* Written exercise
Please reproduce the entries below word for word, keeping every line as it is.

* Input rows
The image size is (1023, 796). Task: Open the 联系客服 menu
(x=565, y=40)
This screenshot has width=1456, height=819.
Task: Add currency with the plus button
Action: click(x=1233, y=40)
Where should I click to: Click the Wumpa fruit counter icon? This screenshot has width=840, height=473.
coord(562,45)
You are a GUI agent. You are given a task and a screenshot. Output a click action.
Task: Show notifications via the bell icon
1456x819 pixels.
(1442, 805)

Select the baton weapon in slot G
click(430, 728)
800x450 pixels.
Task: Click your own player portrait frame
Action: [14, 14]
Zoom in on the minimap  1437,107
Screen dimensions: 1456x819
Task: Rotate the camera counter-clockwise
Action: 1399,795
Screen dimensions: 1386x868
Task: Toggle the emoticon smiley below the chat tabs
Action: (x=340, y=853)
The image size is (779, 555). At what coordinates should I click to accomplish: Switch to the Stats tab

* Task answer
The image size is (1023, 796). Task: Open the 联系客服 menu
(x=565, y=40)
This screenshot has width=1456, height=819.
Task: Add currency with the plus button
Action: click(x=1233, y=40)
Where should I click to: Click the Wumpa fruit counter icon? This screenshot has width=840, height=473.
coord(562,45)
You are a GUI agent. You are given a task and a screenshot. Output a click action.
Task: Show notifications via the bell icon
1456x819 pixels.
(1442, 805)

Select the baton weapon in slot G
click(430, 728)
800x450 pixels.
Task: Click your own player portrait frame
Action: [14, 14]
Zoom in on the minimap  1437,107
Screen dimensions: 1456x819
Task: Rotate the camera counter-clockwise
Action: 1399,795
Screen dimensions: 1386x868
Task: Toggle the emoticon smiley below the chat tabs
Action: (x=340, y=853)
The image size is (779, 555). At what coordinates should I click to accomplish: Switch to the Stats tab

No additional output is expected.